Policy measures or approaches that could lead to greater consumption of biogas and biomethane include:

• Consider the wider positive externalities when developing biogas/biomethane policy support, as the benefits from biogas and biomethane extend beyond the provision of renewable heat, electricity and transport fuels.
• Encourage the creation of biogas and biomethane industry jobs in rural locations, through promotional campaigns and training programmes.
• Support the adoption of biogas installations in rural areas of developing countries for clean cooking through subsidy programmes covering a certain percentage of the capital cost or microcredit schemes that would allow households to pay off the capital costs over time using the economic savings produced by the biogas plant.
• Design renewable electricity auction frameworks for power purchase agreements that recognise and reward the flexible generation potential of biogas systems. 
• Develop registries to track and balance the volumes of biomethane injected to the gas network and subsequently consumed. These are an essential component in the application of policy support and are already in place in 14 European countries.
• Introduce quotas for renewable energy in transport that include sub‑targets for advanced bioenergy production from waste and residues, for example the European Union (EU) Renewable Energy Directive sub‑target of 3.5% of transport energy demand from such fuels by 2030.
• Roll out natural gas/biomethane fuelling infrastructure along key road freight corridors to enable biomethane consumption, a relevant example being the EU Alternative Fuels Infrastructure Directive.
• Promote public procurement of biomethane-fuelled vehicles that operate as captive fleets, e.g. municipal refuse collection vehicles and city buses.
• Utilise pricing units that allow comparison with other transport fuels, e.g. units of gasoline or diesel equivalents.
• Develop a framework for the use of digestate as a soil improver/fertiliser, e.g. through appropriate regulations, standards and certifications.
• Consider setting binding targets for renewable gases, based on quotas linked to total gas consumption.
• Develop more targeted incentives for renewable sources of power generation which can provide baseload and load-following services.

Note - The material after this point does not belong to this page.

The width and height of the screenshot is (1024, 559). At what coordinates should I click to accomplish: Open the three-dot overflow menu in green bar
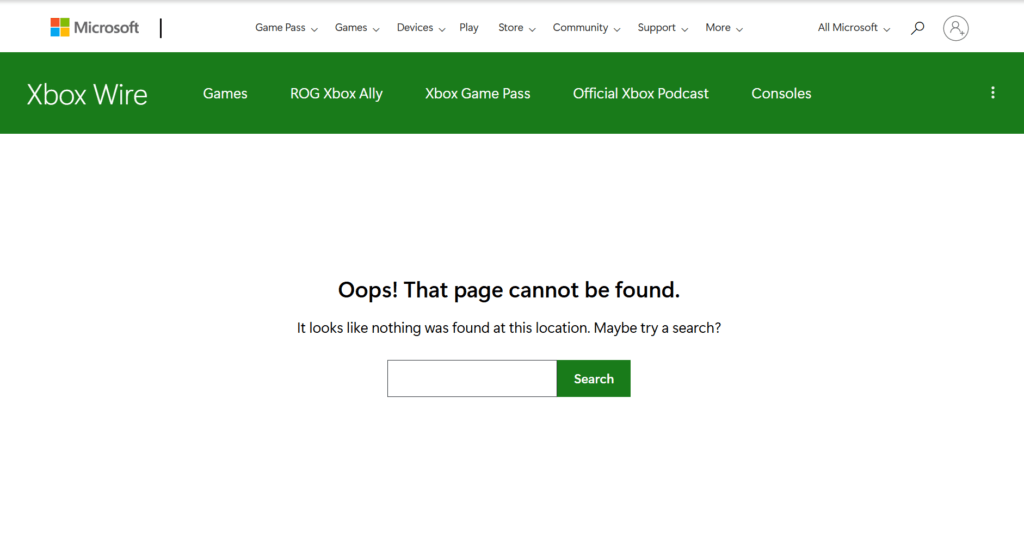pos(992,93)
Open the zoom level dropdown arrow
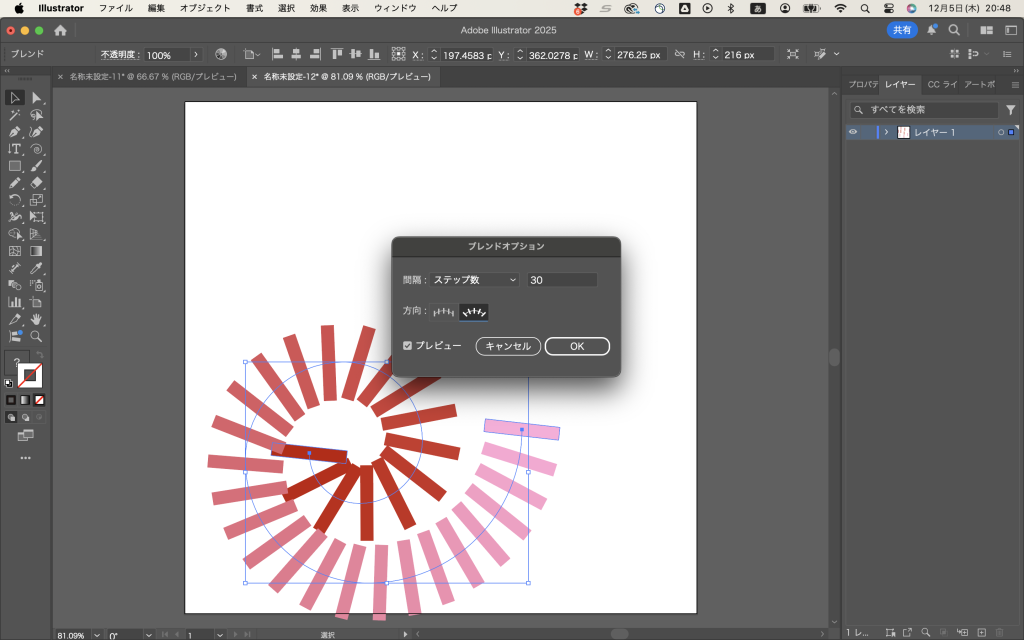This screenshot has height=640, width=1024. click(97, 634)
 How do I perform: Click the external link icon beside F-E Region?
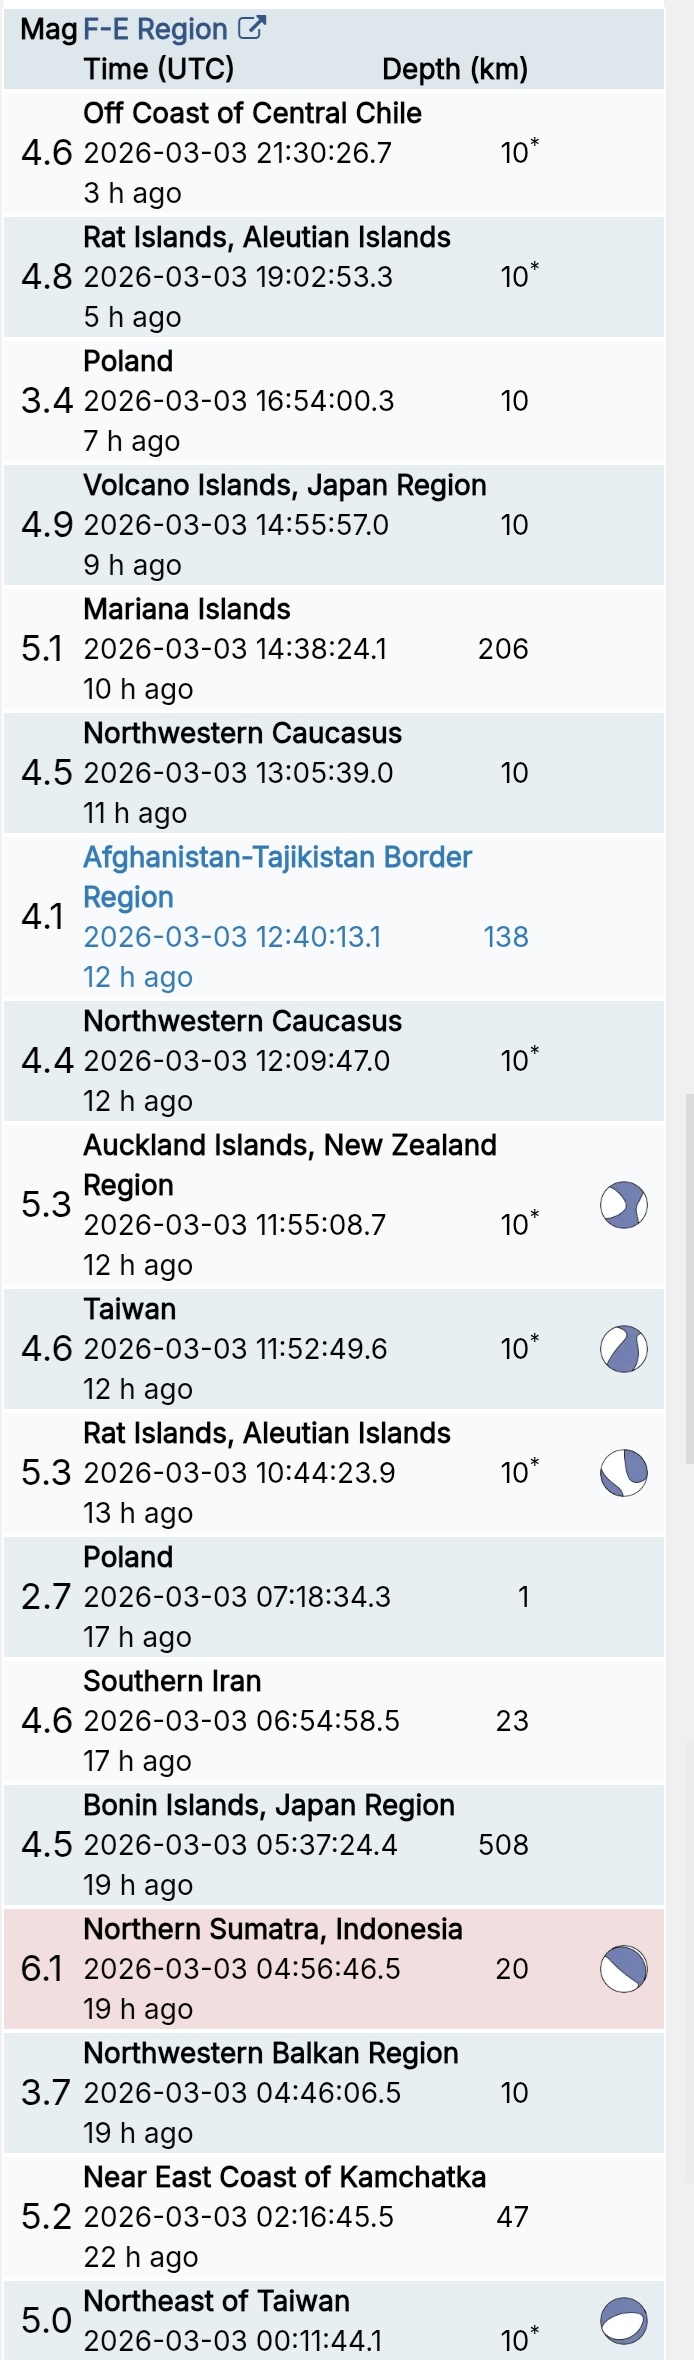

Policy measures or approaches that could lead to greater supply of biogas and biomethane include

• Introduce low-carbon and renewable gas standards and incentives for their use, considering the appropriateness of feed-in tariffs, feed-in premiums or auction-based support schemes for renewable gases.
• Establish targets for biogas electricity capacity, biomethane production or injection into natural gas networks based on realistic assessments of feedstock availability and the status of the industry.
• Introduce fiscal benefits, for example accelerated depreciation for the purchase of equipment/accessories for biogas production, and exemptions from excise duty for imported equipment and biomethane fuels.
• Develop relevant technical specifications, for example the European EN 16723-1 (2016) standard for the injection of biomethane in the gas grid and EN 16723-2 (2017) standard for biomethane use in transport.
• Stimulate innovation in solid biomass gasification to accelerate its commercialisation.
• Develop frameworks for co‑operative infrastructure deployment for biomethane upgrading and gas network injection, reducing the investment and operational costs for multiple biogas producers in the same geographical location, e.g. multiple farm digester units. 
• Establish a shared understanding about the path to minimise the risk of conflicts between the strategies of market participants with differing commercial interests.
• Utilise nationally appropriate mitigation actions in developing countries to facilitate technology transfer, financing and capacity building from developed countries
• Harness overseas development assistance to co‑fund the market-based provision of household and community-scale biogas systems in developing countries.
• Raise awareness of biogas’s potential in key industry subsectors such as food and drink, and chemicals. 
• Clarify and harmonise Guarantee of Origin schemes and regulations in collaboration with other governments to encourage virtual cross-border trade of low-carbon gas.